___ Exercise input ___

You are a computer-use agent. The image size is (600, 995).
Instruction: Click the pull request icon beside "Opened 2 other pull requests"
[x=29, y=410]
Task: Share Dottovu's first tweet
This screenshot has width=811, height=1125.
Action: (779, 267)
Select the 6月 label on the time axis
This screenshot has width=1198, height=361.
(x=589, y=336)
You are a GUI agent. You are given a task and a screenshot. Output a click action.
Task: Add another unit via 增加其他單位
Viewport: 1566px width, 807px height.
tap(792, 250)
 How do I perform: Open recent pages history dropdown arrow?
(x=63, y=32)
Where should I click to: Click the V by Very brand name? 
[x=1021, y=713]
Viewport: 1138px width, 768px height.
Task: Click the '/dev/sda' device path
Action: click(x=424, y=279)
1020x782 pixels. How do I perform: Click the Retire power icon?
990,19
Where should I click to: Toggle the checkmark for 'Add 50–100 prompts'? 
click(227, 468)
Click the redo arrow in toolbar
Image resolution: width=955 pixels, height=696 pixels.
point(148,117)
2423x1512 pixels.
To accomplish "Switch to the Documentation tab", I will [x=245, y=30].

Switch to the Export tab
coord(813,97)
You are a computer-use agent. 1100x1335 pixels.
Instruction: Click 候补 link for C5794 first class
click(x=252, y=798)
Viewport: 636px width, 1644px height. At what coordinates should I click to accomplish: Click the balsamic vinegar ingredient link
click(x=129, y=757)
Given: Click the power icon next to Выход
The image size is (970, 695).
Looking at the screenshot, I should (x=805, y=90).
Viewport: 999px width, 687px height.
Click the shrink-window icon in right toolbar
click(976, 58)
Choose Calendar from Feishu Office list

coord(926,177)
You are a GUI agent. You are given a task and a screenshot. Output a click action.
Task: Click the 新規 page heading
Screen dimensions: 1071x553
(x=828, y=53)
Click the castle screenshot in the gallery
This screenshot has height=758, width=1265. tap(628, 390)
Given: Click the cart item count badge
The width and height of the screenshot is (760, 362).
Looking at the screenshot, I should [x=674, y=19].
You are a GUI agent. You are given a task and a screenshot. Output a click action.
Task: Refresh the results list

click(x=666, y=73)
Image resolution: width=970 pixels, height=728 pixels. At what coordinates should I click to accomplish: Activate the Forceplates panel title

___

A verbatim restatement of all the entries above is required.

You are a computer-use agent. The image size is (600, 995).
Instruction: Click the pull request icon beside "Opened 2 other pull requests"
[x=29, y=410]
Task: Share Dottovu's first tweet
This screenshot has width=811, height=1125.
Action: (779, 267)
Select the 6月 label on the time axis
This screenshot has width=1198, height=361.
(x=589, y=336)
You are a GUI agent. You are given a task and a screenshot. Output a click action.
Task: Add another unit via 增加其他單位
Viewport: 1566px width, 807px height.
tap(792, 250)
 How do I perform: Open recent pages history dropdown arrow?
(x=63, y=32)
Where should I click to: Click the V by Very brand name? 
[x=1021, y=713]
Viewport: 1138px width, 768px height.
Task: Click the '/dev/sda' device path
Action: click(x=424, y=279)
1020x782 pixels. How do I perform: Click the Retire power icon?
990,19
Where should I click to: Toggle the checkmark for 'Add 50–100 prompts'? 
click(227, 468)
Click the redo arrow in toolbar
Image resolution: width=955 pixels, height=696 pixels.
point(148,117)
2423x1512 pixels.
To accomplish "Switch to the Documentation tab", I will [x=245, y=30].

Switch to the Export tab
coord(813,97)
You are a computer-use agent. 1100x1335 pixels.
Instruction: Click 候补 link for C5794 first class
click(x=252, y=798)
Viewport: 636px width, 1644px height. At what coordinates should I click to accomplish: Click the balsamic vinegar ingredient link
click(x=129, y=757)
Given: Click the power icon next to Выход
The image size is (970, 695).
Looking at the screenshot, I should (x=805, y=90).
Viewport: 999px width, 687px height.
Click the shrink-window icon in right toolbar
click(976, 58)
Choose Calendar from Feishu Office list

coord(926,177)
You are a GUI agent. You are given a task and a screenshot. Output a click action.
Task: Click the 新規 page heading
Screen dimensions: 1071x553
(x=828, y=53)
Click the castle screenshot in the gallery
This screenshot has height=758, width=1265. tap(628, 390)
Given: Click the cart item count badge
The width and height of the screenshot is (760, 362).
Looking at the screenshot, I should [x=674, y=19].
You are a GUI agent. You are given a task and a screenshot. Output a click action.
Task: Refresh the results list

click(x=666, y=73)
Image resolution: width=970 pixels, height=728 pixels. At what coordinates should I click to accomplish: Activate the Forceplates panel title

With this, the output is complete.